In four recent, consecutive concerts at the Philharmonie, the home of the Berlin Philharmonic, Berlin Philharmonic principal conductor Sir Simon Rattle and the orchestra pair the two composers' symphonies, beginning with the Schumann Symphony No 1 in B-flat ("Spring") and the Brahms Symphony No. 1 in C. Tonight's broadcast features these two seminal works.

"Schumann of course is the Romantic, the echt (genuine) Romantic," says Rattle. He notes that Schumann was also Brahms's mentor.
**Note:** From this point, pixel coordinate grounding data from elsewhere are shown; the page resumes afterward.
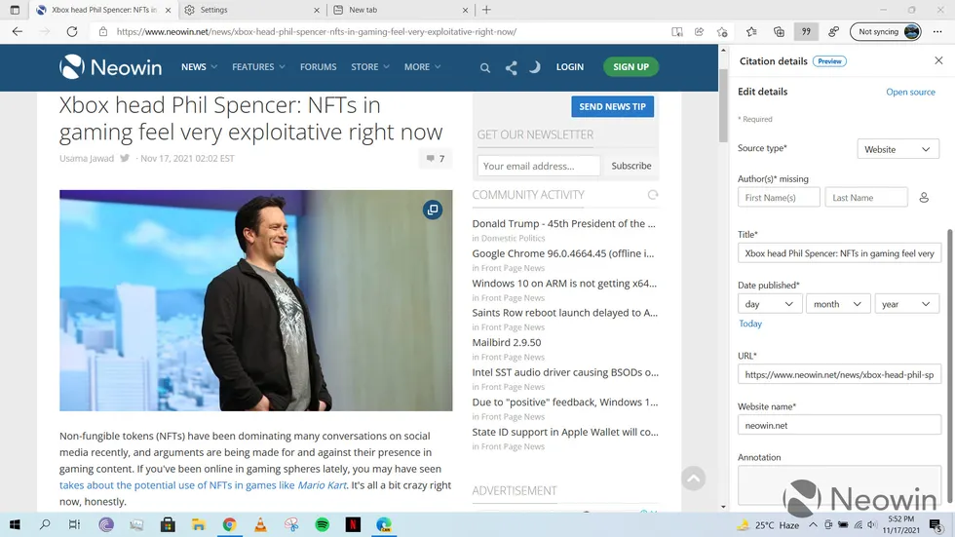The width and height of the screenshot is (955, 537).
Task: Switch author to organization person icon
Action: pos(924,198)
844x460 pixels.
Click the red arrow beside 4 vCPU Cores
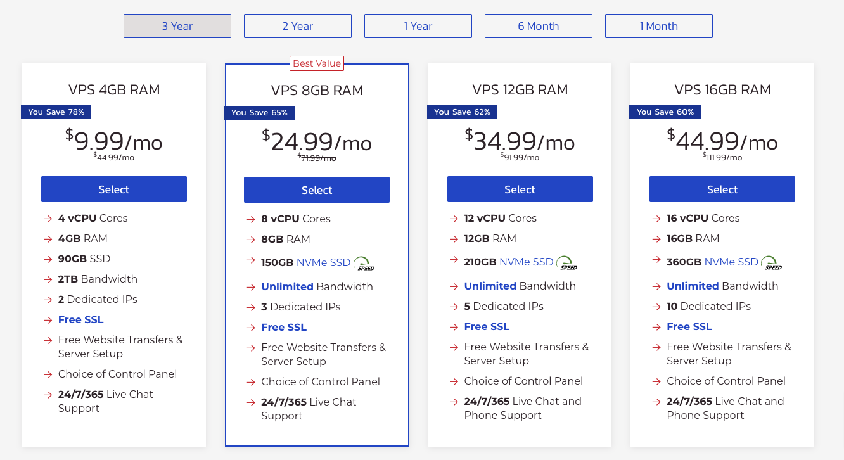click(x=47, y=218)
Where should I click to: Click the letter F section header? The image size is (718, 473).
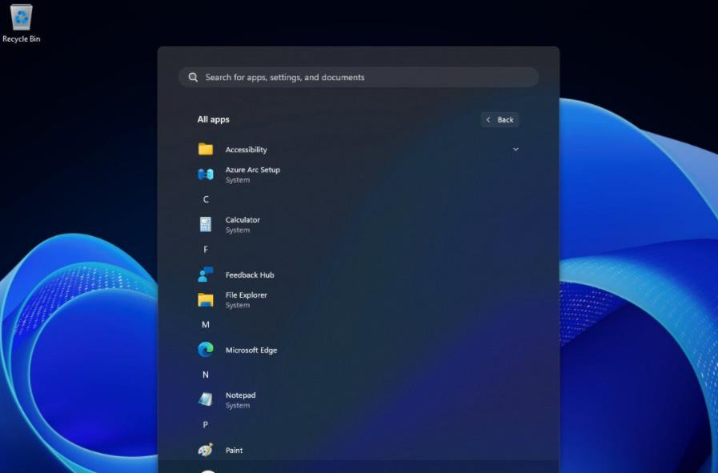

"For me it will be fascinating to see how each composer influences each other," Rattle adds. "[W]e so often play Brahms so massively. I think the the lightness, the airiness, the feet-off-the-groundness of Schumann will have an effect...And very often Brahms is looking back to Schumann. If you listen to the two middle movements of the first symphony, you can see how much Schumann is there. The outer two movements almost slap that away, saying 'here is Beethoven. Here I must be a follower of Beethoven.'"

Program:

Robert Schumann: Symphony No. 1 in B flat major Spring
Johannes Brahms: Symphony No. 1 in C minor

The Berlin Philharmonic's Schumann recording cycle is available at Arkivmusic.com and on iTunes.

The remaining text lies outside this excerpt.